1. Write the primary decay (α or β) using correct changes in A and Z, and mark the daughter as excited if the problem states it or if you are constructing a scheme that includes γ emission.

2. Write the de-excitation as a separate line: excited daughter → same nuclide (no change in A, Z) + γ.

3. Check conservation: A and Z must balance on each line; γ carries no A or Z.

4. (Optional) Add γ energies if level spacings are given, labeling each γ photon with its energy.

Worked example 1: beta decay followed by gamma

Suppose a nucleus undergoes β⁻ decay to an excited daughter, then emits γ:

^A_ZX → ^A_{Z+1}Y* + β− + ν̄e

Then the daughter de-excites:

^A_{Z+1}Y* → ^A_{Z+1}Y + γ

Notice: the β⁻ step changes Z by +1; the γ step changes neither A nor Z.
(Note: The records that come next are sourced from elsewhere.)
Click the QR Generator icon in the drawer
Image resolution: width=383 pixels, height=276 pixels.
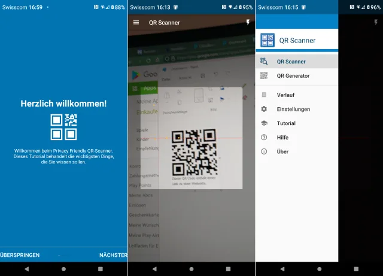264,76
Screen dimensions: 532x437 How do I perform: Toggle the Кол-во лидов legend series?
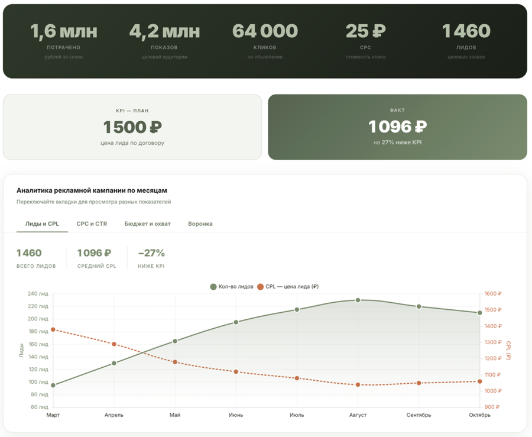pyautogui.click(x=232, y=287)
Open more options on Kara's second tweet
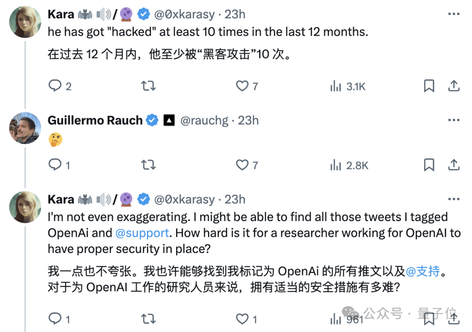The height and width of the screenshot is (332, 472). coord(454,199)
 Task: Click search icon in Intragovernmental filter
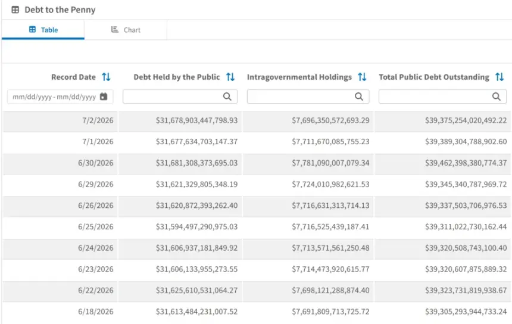[359, 96]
Worked example 2: alpha decay followed by gamma

Alpha decay reduces A by 4 and Z by 2. If the daughter is excited:

^A_ZX → ^{A-4}_{Z-2}Y* + ^4_2He

Then:

^{A-4}_{Z-2}Y* → ^{A-4}_{Z-2}Y + γ

Practice set (fill in the blanks)

1) β⁻ to an excited daughter

Complete the scheme:

^137_55Cs → ________ + β− + ν̄e

________ → ________ + γ

Hint: In β⁻, A stays the same and Z increases by 1. Mark the first daughter as excited with *.

2) α to an excited daughter

Complete the scheme:

^241_95Am → ________ + ^4_2He

________ → ________ + γ

Hint: In α decay, A decreases by 4 and Z decreases by 2.

3) Isomeric transition (metastable state)

Write the γ de-excitation:

99mTc → ________ + γ

Hint: Same A and Z; only the energy state changes.

Adding gamma energies (optional extension)

If a level diagram indicates that an excited state is 1.33 MeV above the ground state, you can annotate:

Y* → Y + γ (1.33 MeV)

If there are multiple steps (a cascade), list each γ with its own energy corresponding to each drop between levels.

Gamma interaction tendencies: penetration and shielding (conceptual)

Because γ rays are photons with no charge and no rest mass, they tend to be highly penetrating compared with charged particles. They do not steadily lose energy by Coulomb interactions the way charged particles do; instead, they are more likely to travel some distance and then interact in a relatively discrete event.

Common interaction modes (qualitative)

• Photoelectric absorption: the γ photon is absorbed and an electron is ejected. More likely at lower γ energies and in higher-Z materials.
• Compton scattering: the γ photon scatters off an electron, losing some energy and changing direction. Often important at intermediate energies.
• Pair production: at sufficiently high γ energy (above 1.022 MeV), the photon can convert into an electron–positron pair near a nucleus.

These processes explain why γ rays can pass through significant thicknesses of material and why shielding design focuses on materials and thickness that increase the probability of interaction.

Shielding tendency: why dense materials help

In general terms, γ shielding is more effective with dense, high-Z materials (such as lead) because they provide more electrons and stronger nuclear electric fields per unit thickness, increasing the chance of photoelectric absorption and other interactions. Thicker layers increase the probability that a γ photon will interact before emerging.

A useful mental model is attenuation: as γ rays pass through matter, intensity decreases approximately exponentially with thickness:

I = I0 e^(−μx)

where I0 is the initial intensity, x is thickness, and μ is an attenuation coefficient that depends on photon energy and material. This is not about stopping every photon with a single collision; it is about reducing intensity by making interactions more likely.

Exposure reduction ideas: distance and shielding (conceptual, not procedural)

Two broad concepts help explain why γ exposure can be reduced without changing the source:

• Distance: for a point-like source, intensity decreases with the square of distance (inverse-square behavior). Doubling distance reduces intensity to about one quarter.
• Shielding: placing material between source and observer attenuates the γ beam by increasing interaction probability, reducing transmitted intensity.

These ideas connect directly to the physics of photon propagation and interaction: geometric spreading with distance and probabilistic attenuation in matter.